* start Text excerpt *

Speaker 1:There are a lot of opportunities because there are so many different ways that our media system has been anti-Black, there are so many sites of harm that we can cite and then there are so many pathways to compensation. I believe that the victims and the survivors I'm a descendant of a Tulsa Race Massacre surviving family deserve restitution for the harm that these media outlets have perpetuated against our people, that there needs to be a compensation, that we need to also institute a media system that is going to prevent this perpetuation of radicalized anti-Black news, sensationalized crime reporting. There's been studies put out, for example, by Color of Change, about the fact that the crime is over-reported as a Black issue, and to the point where it has implications for our lived everyday experience. When you're interacting with your doctor, when you're interacting with your coworker, when you're interacting with your attorney, when our children are interacting with school disciplinary policies, they're coming up against these anti-Black tropes that have been perpetuated and are being perpetuated by the media. And so what media reparations looks like is addressing sites of harm and then instituting repair. It looks like even the profession of journalism being repaired.

* end Text excerpt *
* start Data shown *

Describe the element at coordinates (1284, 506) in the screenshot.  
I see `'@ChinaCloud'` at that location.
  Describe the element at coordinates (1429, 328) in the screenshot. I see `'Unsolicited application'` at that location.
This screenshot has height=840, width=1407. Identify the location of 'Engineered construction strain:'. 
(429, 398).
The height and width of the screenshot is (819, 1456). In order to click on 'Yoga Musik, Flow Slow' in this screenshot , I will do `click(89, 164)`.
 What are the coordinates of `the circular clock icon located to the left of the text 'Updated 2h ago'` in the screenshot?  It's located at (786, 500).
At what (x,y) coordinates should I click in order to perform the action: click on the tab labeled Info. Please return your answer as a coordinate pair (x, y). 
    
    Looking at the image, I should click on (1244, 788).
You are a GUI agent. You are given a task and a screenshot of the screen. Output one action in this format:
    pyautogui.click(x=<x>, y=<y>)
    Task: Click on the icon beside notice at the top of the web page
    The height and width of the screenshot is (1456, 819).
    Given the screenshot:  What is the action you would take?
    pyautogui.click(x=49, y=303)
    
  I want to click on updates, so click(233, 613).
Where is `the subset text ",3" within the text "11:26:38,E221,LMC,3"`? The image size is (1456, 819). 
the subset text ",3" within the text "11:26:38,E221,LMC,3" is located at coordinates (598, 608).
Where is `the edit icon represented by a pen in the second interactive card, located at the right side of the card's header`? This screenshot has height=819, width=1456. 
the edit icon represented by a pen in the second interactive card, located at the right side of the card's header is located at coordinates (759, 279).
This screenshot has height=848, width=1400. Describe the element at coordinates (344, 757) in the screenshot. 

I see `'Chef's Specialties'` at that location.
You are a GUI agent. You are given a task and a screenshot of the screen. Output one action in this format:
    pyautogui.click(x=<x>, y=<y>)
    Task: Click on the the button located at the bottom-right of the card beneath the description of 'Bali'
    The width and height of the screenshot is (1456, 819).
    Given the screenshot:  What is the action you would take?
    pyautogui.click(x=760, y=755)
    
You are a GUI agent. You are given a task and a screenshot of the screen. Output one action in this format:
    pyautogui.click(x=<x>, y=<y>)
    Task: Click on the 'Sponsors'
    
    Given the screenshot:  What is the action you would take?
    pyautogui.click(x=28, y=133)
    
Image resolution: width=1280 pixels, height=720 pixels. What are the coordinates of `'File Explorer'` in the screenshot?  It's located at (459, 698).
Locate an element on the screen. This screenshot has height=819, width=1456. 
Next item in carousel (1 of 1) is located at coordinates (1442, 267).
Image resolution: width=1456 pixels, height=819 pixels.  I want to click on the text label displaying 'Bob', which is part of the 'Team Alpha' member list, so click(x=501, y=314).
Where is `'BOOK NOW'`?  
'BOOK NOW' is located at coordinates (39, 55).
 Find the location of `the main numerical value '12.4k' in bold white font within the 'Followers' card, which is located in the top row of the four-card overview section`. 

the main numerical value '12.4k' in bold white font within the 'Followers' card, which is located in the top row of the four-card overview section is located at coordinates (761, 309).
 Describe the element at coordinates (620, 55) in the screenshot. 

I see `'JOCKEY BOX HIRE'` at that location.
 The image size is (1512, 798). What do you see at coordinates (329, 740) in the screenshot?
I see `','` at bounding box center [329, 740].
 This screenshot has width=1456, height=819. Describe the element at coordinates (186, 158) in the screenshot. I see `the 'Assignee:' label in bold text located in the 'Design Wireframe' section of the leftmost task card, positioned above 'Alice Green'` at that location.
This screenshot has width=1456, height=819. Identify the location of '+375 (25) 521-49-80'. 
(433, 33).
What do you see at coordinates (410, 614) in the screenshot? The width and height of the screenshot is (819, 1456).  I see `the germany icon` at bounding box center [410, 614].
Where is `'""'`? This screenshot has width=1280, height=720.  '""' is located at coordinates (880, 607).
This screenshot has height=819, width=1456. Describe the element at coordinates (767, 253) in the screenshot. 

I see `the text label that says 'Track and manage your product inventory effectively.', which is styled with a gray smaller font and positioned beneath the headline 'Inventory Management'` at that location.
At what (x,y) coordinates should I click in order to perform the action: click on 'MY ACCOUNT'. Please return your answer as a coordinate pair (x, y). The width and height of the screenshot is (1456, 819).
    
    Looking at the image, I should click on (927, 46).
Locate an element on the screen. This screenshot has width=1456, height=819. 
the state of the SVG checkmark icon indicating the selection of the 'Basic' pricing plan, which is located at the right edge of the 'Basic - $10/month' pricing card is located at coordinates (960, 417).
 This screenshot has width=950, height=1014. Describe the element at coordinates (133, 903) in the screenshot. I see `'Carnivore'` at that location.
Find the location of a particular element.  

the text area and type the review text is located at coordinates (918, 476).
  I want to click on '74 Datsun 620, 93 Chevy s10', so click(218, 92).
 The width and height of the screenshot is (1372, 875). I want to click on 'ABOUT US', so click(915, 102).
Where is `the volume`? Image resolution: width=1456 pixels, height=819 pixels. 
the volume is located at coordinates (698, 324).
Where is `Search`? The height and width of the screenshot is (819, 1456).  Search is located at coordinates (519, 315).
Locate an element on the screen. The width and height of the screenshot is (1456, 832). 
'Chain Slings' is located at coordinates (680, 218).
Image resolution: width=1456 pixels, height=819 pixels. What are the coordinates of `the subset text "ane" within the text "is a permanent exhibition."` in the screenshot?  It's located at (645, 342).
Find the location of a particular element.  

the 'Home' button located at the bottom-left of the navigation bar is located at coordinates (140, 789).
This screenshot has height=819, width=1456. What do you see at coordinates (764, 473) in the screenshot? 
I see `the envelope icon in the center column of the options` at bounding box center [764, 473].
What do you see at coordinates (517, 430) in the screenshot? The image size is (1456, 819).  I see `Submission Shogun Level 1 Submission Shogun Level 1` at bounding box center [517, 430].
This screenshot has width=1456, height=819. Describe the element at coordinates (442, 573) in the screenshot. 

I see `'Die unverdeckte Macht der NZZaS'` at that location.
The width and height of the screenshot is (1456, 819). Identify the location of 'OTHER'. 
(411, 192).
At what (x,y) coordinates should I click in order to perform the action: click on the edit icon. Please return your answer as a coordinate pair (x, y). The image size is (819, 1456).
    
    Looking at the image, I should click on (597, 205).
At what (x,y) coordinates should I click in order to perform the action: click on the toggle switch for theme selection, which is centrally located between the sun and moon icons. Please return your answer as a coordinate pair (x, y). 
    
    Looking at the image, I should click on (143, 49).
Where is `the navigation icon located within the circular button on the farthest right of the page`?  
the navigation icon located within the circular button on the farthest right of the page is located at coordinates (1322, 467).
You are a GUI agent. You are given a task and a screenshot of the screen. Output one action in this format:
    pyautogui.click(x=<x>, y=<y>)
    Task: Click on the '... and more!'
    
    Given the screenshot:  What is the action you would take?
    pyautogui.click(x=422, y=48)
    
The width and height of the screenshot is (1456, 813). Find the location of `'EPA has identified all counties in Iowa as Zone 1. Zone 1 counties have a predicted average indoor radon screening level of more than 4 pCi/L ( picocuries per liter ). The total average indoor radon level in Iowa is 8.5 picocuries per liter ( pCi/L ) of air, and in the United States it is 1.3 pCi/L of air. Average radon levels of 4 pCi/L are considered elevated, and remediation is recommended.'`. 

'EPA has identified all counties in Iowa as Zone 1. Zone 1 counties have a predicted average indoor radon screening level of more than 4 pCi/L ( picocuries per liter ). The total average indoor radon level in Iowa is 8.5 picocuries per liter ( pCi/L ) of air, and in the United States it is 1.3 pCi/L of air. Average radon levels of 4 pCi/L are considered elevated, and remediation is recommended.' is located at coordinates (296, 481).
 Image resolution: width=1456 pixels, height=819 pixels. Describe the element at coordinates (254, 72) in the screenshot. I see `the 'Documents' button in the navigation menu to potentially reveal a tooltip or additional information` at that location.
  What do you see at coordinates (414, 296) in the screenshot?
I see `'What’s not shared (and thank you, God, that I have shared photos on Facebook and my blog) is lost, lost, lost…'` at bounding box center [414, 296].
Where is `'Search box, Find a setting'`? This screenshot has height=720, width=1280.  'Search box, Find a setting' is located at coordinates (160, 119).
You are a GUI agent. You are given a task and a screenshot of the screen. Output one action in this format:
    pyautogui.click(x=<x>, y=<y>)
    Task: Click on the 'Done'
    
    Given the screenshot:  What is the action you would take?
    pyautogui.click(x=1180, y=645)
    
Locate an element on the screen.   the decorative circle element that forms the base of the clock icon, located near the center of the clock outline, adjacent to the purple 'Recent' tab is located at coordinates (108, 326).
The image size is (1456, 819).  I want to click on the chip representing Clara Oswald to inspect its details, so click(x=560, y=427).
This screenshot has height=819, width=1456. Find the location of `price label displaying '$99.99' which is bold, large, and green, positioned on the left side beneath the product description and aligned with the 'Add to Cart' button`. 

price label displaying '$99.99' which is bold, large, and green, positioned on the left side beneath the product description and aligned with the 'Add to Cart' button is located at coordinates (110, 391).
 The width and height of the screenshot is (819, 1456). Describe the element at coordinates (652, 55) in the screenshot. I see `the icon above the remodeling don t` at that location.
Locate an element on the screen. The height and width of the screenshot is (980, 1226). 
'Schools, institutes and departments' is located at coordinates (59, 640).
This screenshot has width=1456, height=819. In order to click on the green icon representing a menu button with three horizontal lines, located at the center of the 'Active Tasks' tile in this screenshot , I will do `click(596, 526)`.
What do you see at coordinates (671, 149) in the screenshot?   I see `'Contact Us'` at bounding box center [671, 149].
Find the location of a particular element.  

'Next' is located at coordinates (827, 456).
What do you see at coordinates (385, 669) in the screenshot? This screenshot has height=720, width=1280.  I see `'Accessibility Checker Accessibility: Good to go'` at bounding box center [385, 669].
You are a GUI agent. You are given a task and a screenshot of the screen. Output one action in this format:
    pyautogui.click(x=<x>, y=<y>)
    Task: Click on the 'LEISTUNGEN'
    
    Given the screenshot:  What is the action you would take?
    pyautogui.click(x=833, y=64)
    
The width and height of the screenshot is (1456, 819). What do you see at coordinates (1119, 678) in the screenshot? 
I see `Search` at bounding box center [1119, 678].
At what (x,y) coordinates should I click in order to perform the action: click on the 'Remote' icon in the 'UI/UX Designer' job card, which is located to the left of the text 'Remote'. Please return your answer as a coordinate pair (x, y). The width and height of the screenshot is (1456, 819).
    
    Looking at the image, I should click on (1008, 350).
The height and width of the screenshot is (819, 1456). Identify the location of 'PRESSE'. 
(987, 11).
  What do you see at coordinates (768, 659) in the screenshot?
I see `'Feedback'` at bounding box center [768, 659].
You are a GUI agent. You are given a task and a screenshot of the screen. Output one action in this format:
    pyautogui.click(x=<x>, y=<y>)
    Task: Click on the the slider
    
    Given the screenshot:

* end Data shown *

[Goal 1]
Translate the following sentence from the transcript on media reparations into Spanish: "And so what media reparations looks like is addressing sites of harm and then instituting repair."
[Goal 2]
Summarize the transcript on media reparations in two sentences.

[Task solution 1]
Y así, lo que suponen las reparaciones mediáticas es abordar los focos de daño y luego instituir la reparación.

[Task solution 2]
The speaker argues that the media system has been anti-Black in many different ways, so that there are many sites of harm and many pathways to compensation. Citing studies by Color of Change showing that crime is over-reported as a Black issue, the speaker says that anti-Black tropes perpetuated by the media shape everyday interactions with doctors, coworkers, attorneys and school disciplinary policies, and describes media reparations as addressing those sites of harm, instituting repair and repairing the profession of journalism itself.